Distribution of profits

The profits and losses of a simple partnership are divided equally between the partners, irrespective of the size and nature of their contributions (art. 532 CO).

If the partnership agreement provides only for the sharing of profits or losses, it applies to both (art. 533 para. 1 CO).

Decision-making

Resolutions must be passed unanimously (art. 534 para. 1 CO). However, the shareholders may include other provisions in the partnership agreement, with the exception of the appointment of a general representative, the admission of new shareholders and decisions that go beyond the scope of ordinary management.
All shareholders have the right to participate in the management and to act on behalf of the company, unless management has been delegated exclusively to third parties or to several shareholders (art. 535 para. 1 CO).
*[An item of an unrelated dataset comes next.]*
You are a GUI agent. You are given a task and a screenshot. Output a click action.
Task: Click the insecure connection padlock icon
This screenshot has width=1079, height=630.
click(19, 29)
Shareholders are obliged to refrain from competing with the business of the ordinary partnership in a way that would defeat or compromise the purpose of the partnership (art. 536 CO).

Liability

A société simple cannot enter into contractual relationships with third parties, assume rights or liabilities, or own property.
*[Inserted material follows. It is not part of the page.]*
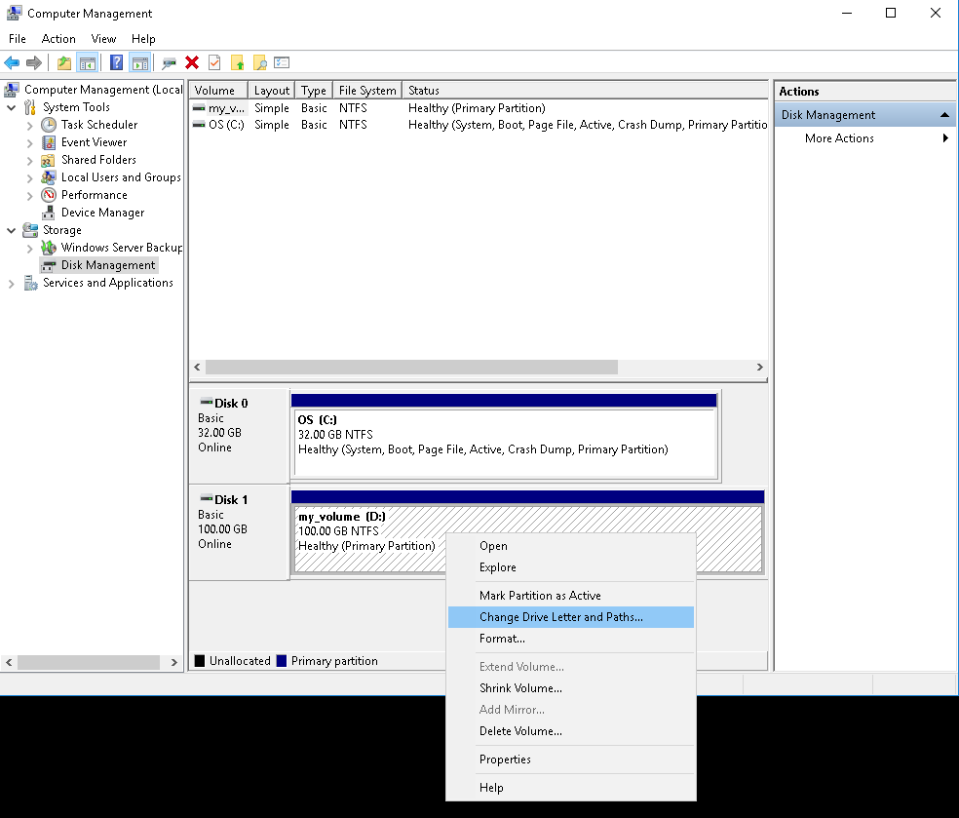
Task: Collapse the System Tools tree node
Action: pyautogui.click(x=12, y=107)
The individual partners jointly own the assets of the company and are jointly and severally liable for any liability or claim arising from a partner or managing director acting on behalf of the company in the ordinary course of the company's business.

Dissolution

A simple partnership entered into for an indefinite term or for the life of a partner may be terminated by any partner giving six months' notice (art. 546 para. 1 CO). In addition, a simple partnership may be terminated for good cause with immediate effect. Such termination is only possible if the continuation of the company is absolutely unacceptable to a partner. Other possible grounds for dissolution of a simple partnership are as follows:

Common uses

In the business world, single companies are often used, for example, for joint ventures, consortia in the construction sector to manage large projects, or consortia of banks.

Shareholders who organise the exercise of voting rights and the management of a company by virtue of a shareholders' agreement are deemed to be simple companies, as are the founders of a company until such time as it is duly incorporated.